→ **PROVIDED PASSAGE**:
Saturday, September 20, 2014

A Novel Escape

A world without novels would be like a world without music.

My love for novels began at age 13 or 14. Prior to discovering novels, my literature diet consisted mostly of books that were foisted on me by my school’s curriculum and teen fiction. I recall reading Danielle Steel’s Mirror Image and feeling I had been transported to another era. My reality became the world described in the novel, and I was so engrossed in that world that I’d skipped lunch and would have forgotten dinner had my stomach not rebelled. In an instant, I became a crazy Danielle Steel addict and sought to devour every novel of hers in sight.  

It’s been years since I read a Danielle Steel novel, and though I have long grown weary of her plots, there’s an admiration I have for her novels because they introduced me to different worlds and time periods, not to mention expanding my vocabulary. I also learned a few things about human relationships and appreciate the research that went into her novels with cultural or historical undertones. Furthermore, Danielle Steel inspired my search for other novelists.

“Reading is a poor man's way of travelling, not just around the world but into the minds of people.”

→ **DIRECTIONS FOR THIS TASK**:
Answer these from the post about a love of novels:
1. At what age did the writer's love for novels begin?
2. Which Danielle Steel novel does the writer remember reading?
3. Besides introducing different worlds and time periods, what did her novels expand for the writer?
You won't need the listing that comes after this text.

→ **DATA**:
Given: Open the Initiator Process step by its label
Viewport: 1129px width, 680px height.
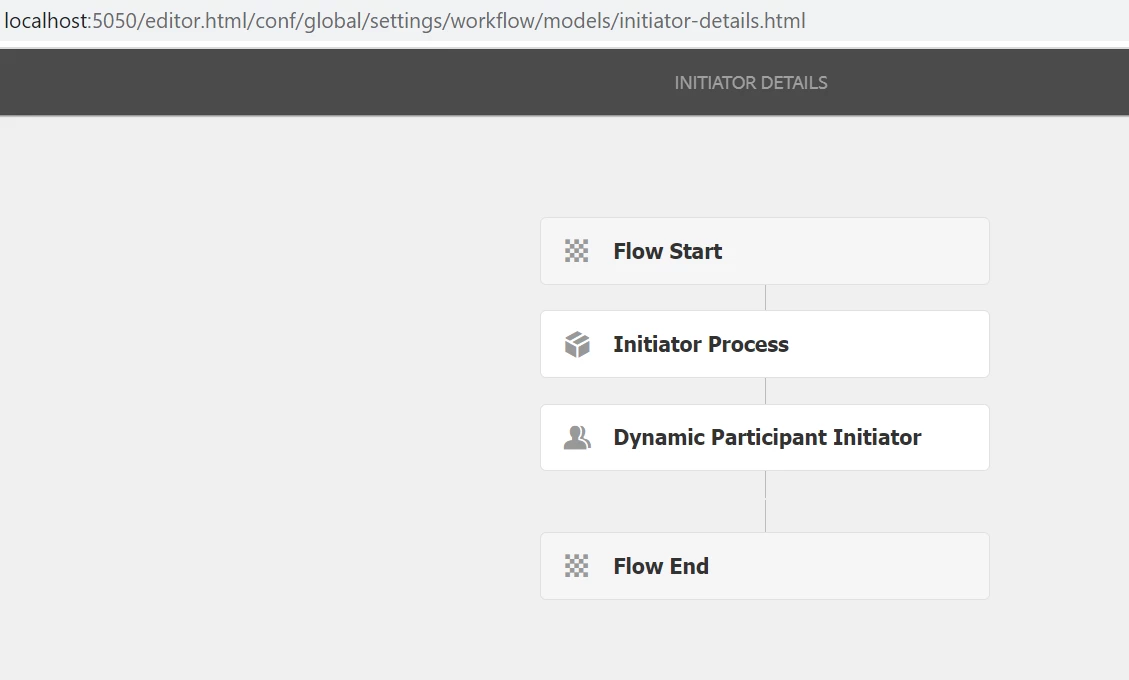Looking at the screenshot, I should [700, 345].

→ **SOLUTION FOR THIS PROBLEM**:
1. At age 13 or 14.
2. Mirror Image.
3. The writer's vocabulary.